We analyzed the oxygen (O₂) and carbon monoxide (CO) binding properties of the H64L mutant of myoglobin reconstituted with chemically modified heme cofactors possessing a heme Fe atom with a variety of electron densities, in order to elucidate the effect of the removal of the distal His64 on the control of both the O₂ affinity and discrimination between O₂ and CO of the protein by the intrinsic heme Fe reactivity through the electron density of the heme Fe atom (ρ_Fe).

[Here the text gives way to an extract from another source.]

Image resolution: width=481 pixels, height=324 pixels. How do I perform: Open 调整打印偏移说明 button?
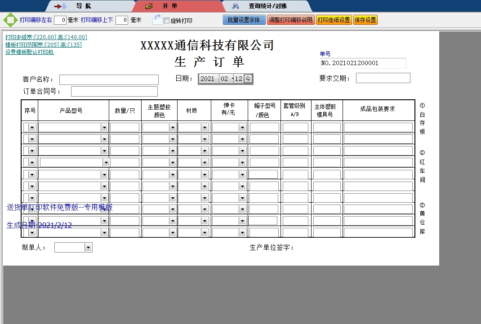(290, 20)
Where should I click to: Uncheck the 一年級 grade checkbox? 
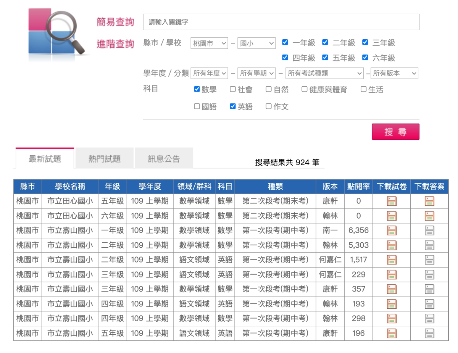pos(285,42)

The study revealed that, as in the case of the native protein, the O₂ affinity of the H64L mutant protein is regulated by the ρ_Fe value in such a manner that the O₂ affinity of the protein decreases, due to an increase in the O₂ dissociation rate constant, with a decrease in the ρ_Fe value, and that the O₂ affinities of the mutant and native proteins are affected comparably by a given change in the ρ_Fe value. On the other hand, the CO affinity of the H64L mutant protein was found to increase, due to a decrease in the CO dissociation rate constant, with a decrease in the ρ_Fe value, whereas that of the native protein was essentially independent of a change in the ρ_Fe value. As a result, the regulation of the O₂/CO discrimination in the protein through the ρ_Fe value is affected by the distal His64. Thus, the study revealed that the electronic tuning of the intrinsic heme Fe reactivity through the ρ_Fe value plays a vital role in the regulation of the protein function, as the heme environment furnished by the distal His64 does.